Although CSL is forecasting revenue growth across its extensive hemophilia portfolio from $1.19 billion in 2023 to $1.3 billion this year, the company has yet to list specific sales results for Hemgenix in any of its financial presentations.
The company won regulatory coverage in England and Denmark for Hemgenix under an outcomes-based payment model earlier this year, which could help the treatment gain traction outside the U.S. A company spokesperson also told PharmaVoice it’s seen an “acceleration” of patients being infused with Hemgenix as it works to educate the hemophilia community about the treatment and win 90% coverage from U.S. payers.
“Even more encouraging is the continued inquiries from patients and physicians, who are actively engaging CSL Behring about Hemgenix infusion readiness and scheduling as well as positive feedback from the hemophilia treatment centers prepared to administer doses,” the company spokesperson said in an emailed statement.
Roctavian
List price: $2.9 million
Hemgenix isn’t the only gene therapy struggling to build momentum in the hemophilia market.
Since the FDA approved BioMarin Pharmaceuticals’ Roctavian for severe hemophilia A last year, sales have been so sluggish the company has had to rework its commercialization strategy.
Just five patients — three in the U.S. and two in Italy — took Roctavian in the second quarter, BioMarin reported, generating $7 million in revenue. Given the high operating expenses associated with producing the treatment, the company is now limiting access to three countries — the U.S., Germany and Italy. Ultimately, the goal is to slash Roctavian-related costs by $60 million and make the treatment profitable by the end of 2025, the company said.
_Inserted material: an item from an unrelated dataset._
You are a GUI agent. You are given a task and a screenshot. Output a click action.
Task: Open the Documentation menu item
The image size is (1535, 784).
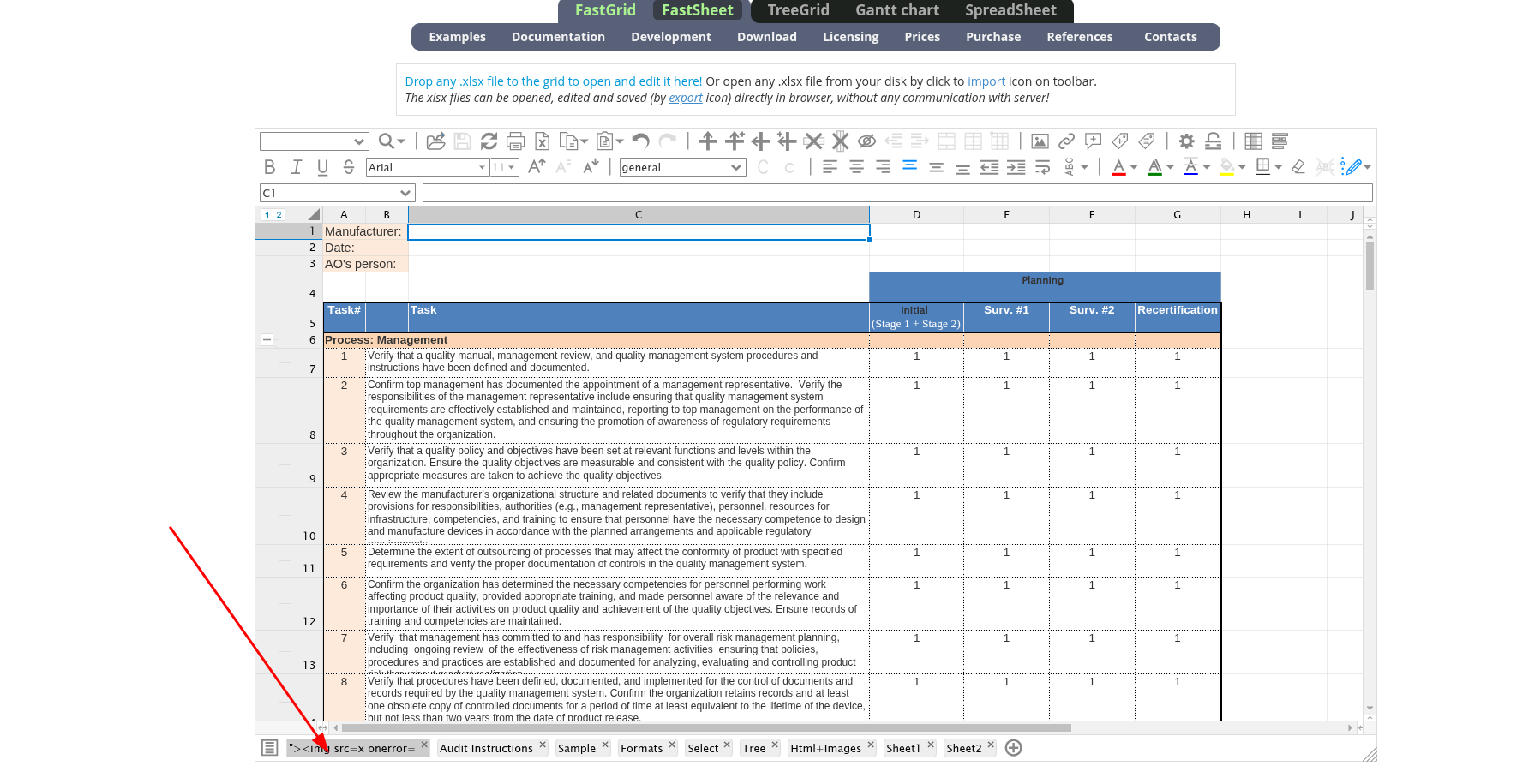[x=558, y=37]
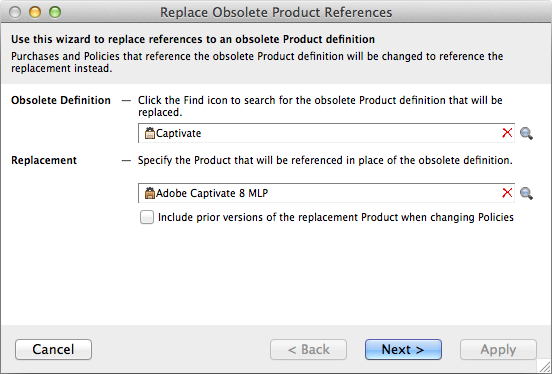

BioMarin CEO Alexander Hardy also indicated earlier this year that the treatment could ultimately be divested from the company’s portfolio.
Elevidys
List price: $3.2 million
Analysts once pegged Sarepta Therapeutics’ Elevidys as a gene therapy that could defy larger uptake trends and soar to blockbuster heights. But so far, sales for the Duchenne muscular dystrophy treatment approved in 2023 have landed below some analysts’ expectations.
Elevidys pulled in about $121.7 million in revenue in the second quarter — down from about $133.9 million in the first.
On an earnings call, Sarepta CEO Doug Ingram blamed flat sales on the months-long approval process for the therapy, rescheduled infusions and other treatment delays.
Company executives also put a positive spin on the situation by pointing to several indicators Elevidys sales could ramp up, including a recent expanded label approval, an increase in demand for the antibody testing kits needed for the treatment, along with “unprecedented demand” at treatment centers. Overall, company leaders predicted a one-third sales jump in the third quarter, and another doubling of revenue in the final three months of the year.
“With the broader label granted in June of this year … the opportunity to serve patients and in so doing reward committed investors will be enormous,” Ingram said during the call.